National Indigenous Day is past us and Nation Indigenous Month is ending. We’ve all heard the cries for Indigenous history to be taught in classrooms. One wonders what will be taught and how it will be presented. Candy-coated with a few dark spots would be most likely. How Canada got its name, how the Injuns helped the settlers, a few wars we helped one side or the other, the fur trade, and, of course, an apologetic reference to residential schools.
It would be too much to expect references to Indigenous movements such as the occupation of Alcatraz Island in the United States by Indigenous protestors in 1969. They cited the 1868 Treaty of Fort Laramie saying they had a right to the island after the prison was closed. Around 90 protestors arrived on the island November 20. Among them were two Mistissini residents – George and Glenna Matoush.
When the protestors arrived on the island, a lone guard went on the radio and said, “Mayday! Mayday! The Indians have landed!” It was the start of a 19-month long occupation that was eventually forcibly ended by the US government.
But the 1960s also saw the start of the American Indian Moment (AIM). The organization was created to address problems experienced by Indigenous Peoples. It included treaties, social problems, murdered and missing women, and police brutality as well as supporting and fostering the cultural and spiritual revival of Indigenous Peoples.
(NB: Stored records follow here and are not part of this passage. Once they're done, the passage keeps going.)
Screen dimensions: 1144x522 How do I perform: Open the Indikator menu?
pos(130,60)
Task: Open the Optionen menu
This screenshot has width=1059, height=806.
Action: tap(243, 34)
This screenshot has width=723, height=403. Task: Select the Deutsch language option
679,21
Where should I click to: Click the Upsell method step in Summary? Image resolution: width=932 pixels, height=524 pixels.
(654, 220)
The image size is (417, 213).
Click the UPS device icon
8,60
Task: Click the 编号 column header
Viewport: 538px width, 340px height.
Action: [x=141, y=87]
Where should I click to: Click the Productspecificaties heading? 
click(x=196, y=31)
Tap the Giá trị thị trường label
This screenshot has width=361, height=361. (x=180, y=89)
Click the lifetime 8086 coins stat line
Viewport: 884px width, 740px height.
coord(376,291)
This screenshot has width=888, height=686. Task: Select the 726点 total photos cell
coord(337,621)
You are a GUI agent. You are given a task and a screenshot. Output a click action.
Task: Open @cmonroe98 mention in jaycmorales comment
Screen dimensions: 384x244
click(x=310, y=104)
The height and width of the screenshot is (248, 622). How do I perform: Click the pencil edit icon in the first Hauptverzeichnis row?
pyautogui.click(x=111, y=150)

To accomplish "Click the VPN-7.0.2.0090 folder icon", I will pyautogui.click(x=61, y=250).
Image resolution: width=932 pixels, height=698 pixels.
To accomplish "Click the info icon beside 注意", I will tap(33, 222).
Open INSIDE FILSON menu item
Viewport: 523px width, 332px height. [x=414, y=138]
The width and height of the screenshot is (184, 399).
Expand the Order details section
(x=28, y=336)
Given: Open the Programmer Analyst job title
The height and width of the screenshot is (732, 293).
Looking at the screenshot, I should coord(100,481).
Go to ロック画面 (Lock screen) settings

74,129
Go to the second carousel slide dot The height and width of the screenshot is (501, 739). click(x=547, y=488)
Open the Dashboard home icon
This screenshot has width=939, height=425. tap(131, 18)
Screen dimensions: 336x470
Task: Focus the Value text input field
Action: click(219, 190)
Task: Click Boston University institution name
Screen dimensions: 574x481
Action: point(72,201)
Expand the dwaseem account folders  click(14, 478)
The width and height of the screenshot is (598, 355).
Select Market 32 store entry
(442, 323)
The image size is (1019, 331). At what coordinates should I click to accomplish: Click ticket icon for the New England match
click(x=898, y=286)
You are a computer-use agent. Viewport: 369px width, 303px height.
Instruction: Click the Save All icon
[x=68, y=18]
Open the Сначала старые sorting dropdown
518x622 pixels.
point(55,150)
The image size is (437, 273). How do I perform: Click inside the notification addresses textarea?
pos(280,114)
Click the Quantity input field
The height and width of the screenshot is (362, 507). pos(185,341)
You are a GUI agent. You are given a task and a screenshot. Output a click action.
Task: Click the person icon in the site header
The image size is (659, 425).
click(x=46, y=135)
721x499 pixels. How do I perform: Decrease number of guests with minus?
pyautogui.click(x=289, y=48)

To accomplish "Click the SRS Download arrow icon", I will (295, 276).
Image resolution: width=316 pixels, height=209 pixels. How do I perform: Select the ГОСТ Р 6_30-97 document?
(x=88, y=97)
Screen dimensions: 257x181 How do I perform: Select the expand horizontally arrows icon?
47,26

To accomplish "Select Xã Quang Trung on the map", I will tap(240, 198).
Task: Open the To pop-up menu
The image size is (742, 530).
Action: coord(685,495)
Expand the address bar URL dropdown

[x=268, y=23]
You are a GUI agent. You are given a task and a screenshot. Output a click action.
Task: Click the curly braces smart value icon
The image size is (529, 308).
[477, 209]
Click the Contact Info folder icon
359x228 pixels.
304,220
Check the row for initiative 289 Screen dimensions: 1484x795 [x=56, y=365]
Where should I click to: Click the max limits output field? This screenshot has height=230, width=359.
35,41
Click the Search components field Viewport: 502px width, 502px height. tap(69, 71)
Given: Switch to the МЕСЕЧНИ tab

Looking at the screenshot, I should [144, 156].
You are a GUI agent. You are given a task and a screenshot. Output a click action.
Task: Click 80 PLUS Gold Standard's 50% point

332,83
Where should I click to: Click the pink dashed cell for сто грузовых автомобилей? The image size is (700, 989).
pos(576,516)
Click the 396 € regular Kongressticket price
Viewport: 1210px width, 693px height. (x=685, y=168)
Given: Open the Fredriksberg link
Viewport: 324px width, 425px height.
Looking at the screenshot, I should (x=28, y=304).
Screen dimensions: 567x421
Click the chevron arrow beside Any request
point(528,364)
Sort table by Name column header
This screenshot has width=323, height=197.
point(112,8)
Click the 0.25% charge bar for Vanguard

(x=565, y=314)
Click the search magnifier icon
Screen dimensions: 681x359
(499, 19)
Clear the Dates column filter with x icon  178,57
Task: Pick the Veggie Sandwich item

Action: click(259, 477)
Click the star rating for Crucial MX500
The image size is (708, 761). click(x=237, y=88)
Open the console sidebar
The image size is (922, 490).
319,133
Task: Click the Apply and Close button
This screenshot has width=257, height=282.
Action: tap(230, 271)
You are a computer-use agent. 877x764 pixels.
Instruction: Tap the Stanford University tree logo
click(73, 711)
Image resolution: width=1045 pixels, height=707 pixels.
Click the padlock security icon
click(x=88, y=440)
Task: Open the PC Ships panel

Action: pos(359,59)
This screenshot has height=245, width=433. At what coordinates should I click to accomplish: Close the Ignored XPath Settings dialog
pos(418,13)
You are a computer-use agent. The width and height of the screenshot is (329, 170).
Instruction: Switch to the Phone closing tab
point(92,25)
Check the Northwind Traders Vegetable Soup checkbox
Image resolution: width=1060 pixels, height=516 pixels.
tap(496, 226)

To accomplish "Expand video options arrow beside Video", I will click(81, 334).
One of its most famous members was Leonard Peltier. He was jailed in 1977 for aiding and abetting the murder of two FBI agents at the Pine Ridge Reservation in South Dakota in 1975. During that time the Tribal Chairman Richard Wilson created a private militia called Guardians of the Oglala Nation (GOON) that would attack political opponents of Wilson. AIM and the Lakota started what would be a 71-day siege to address what they saw as wrongful conduct.
Peltier was named as one of three people wanted by the FBI. He was arrested in Canada and returned to the US to face trial. Canada’s Solicitor General would say later that he was extradited on false information. The other two people charged were acquitted on the grounds of self-defence. Peltier was tried later and didn’t benefit from the previous court case.
There were many problems with the information given to the court. Initially the FBI said they were looking for a red pick-up truck, but during the trial they changed it to an orange-and-white van that Peltier used.
Myrtle Poor Bear claimed she was Peltier’s girlfriend and that he had planned the killings, but later admitted she never knew him personally. Most of her testimony was used to convict Peltier. She was considered mentally unstable, and the FBI deemed her unfit to testify in court, but her written statements were still used in the trial. Bullets provided by the FBI firearms expert were used as evidence, but in later years it would be revealed that they could not have come from Peltier’s rifle.
To this day the 77-year-old Peltier still languishing in prison even though he became eligible for parole in 1993.
AIM has had its own difficulties with internal conflicts, mostly attributed to infiltration by FBI agents looking to discredit them. Later, the FBI and other federal agencies would label AIM as a subversive, communist and even terrorist organization.
According to an AIM member, this happened after a river flooded land and members showed up to assist non-Native farmers and residents with building dikes they needed. For the authorities, this act was seen as a way to win the hearts and minds of the American public when it came to AIM. Just goes to show you no good deed goes unpunished.
Just a little Indigenous history you will not likely read in the classroom curriculum.